Assured volumes in passenger numbers for Indian Railways might turn into history. For the first time in many years, the mega transporter is likely to record a decline in these volumes in the current financial year ending March 2015.
The new trend, which experts term "interesting but not alarming", is a result of continued shift by passengers from rail to other modes of travel, thanks to improvement in road connectivity and the shrinking differential in high-end rail and low-end air travel.
Passenger volumes had grown at rates between two per cent and seven per cent in the past few years. The growth dipped to a mere 0.6 per cent in the last financial year. The total number of passengers booked by Indian Railways was 8,471 million in FY14, compared to 8,420 million in the previous year. In the first six months of the current financial year (FY15), the railways booked 4,253 million passengers, around two million less than the 4,255 million during the corresponding period of FY14.

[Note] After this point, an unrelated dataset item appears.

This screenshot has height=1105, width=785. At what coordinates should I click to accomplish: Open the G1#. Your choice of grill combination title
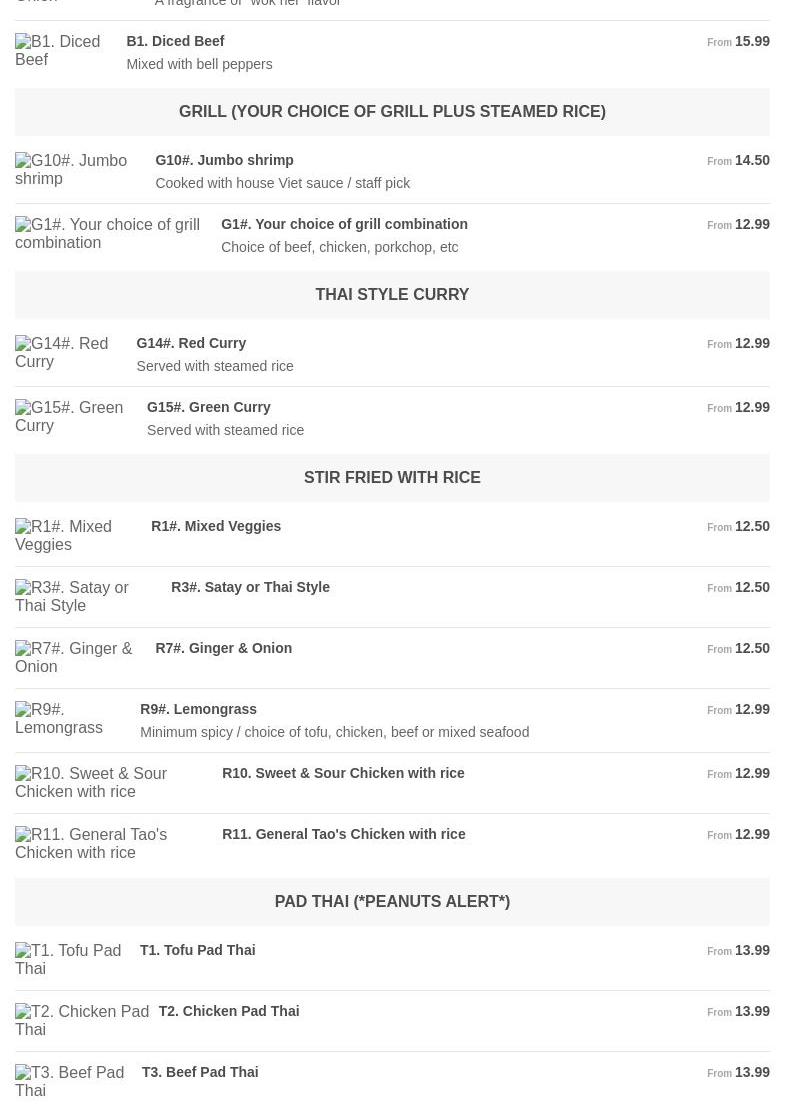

"The Railways had been losing freight volumes to roads for many years. The data indicate the shift has now started gripping the passenger segment also," said Amrit Pandurangi, infrastructure expert and senior director at consultancy firm Deloitte.

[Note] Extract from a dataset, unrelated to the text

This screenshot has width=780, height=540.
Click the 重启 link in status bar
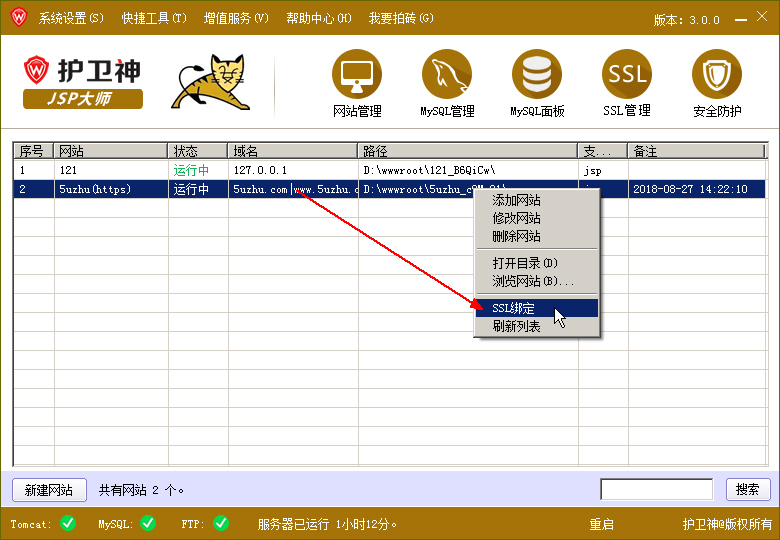[601, 524]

"This is interesting, particularly given the indicators of overall economic growth of the country, which should ideally have translated into improved passenger traffic growth for the railways," he added.
Passenger traffic accounted for 27 per cent (Rs 37,500 crore) of Indian Railways' gross traffic receipts or total earnings of Rs 140,000 crore in FY14. The transporter had a loss of Rs 26,000 crore in the segment, even as fares have been raised twice in the past year. They were raised by 14 per cent in June, immediately after the new government assumed power. Before that, fares were increased in October 2013.
According to Pandurangi, the new trend might not aggravate Railways' financial ills if the flight of passengers happens in the categories in the lower end of passenger segment, where subsidised fares is a cause of worry. "Railways does not make money on the passenger segment as a whole. The trend should be bad financially only if it is restricted to higher end of passenger segment," he said.
Data show the flight of passengers is restricted to the non-suburban segment, which accounts for 46 per cent of volume of passengers but 93 per cent of passenger earnings. This indicates why the Railway Board, which manages the mammoth network, should not ignore the new trend, experts say. Total passengers booked in the suburban category grew 1.65 per cent to 2,310 million the first half of the current financial year, compared to a decline of 2.02 per cent to 1,942 million in the non-suburban category.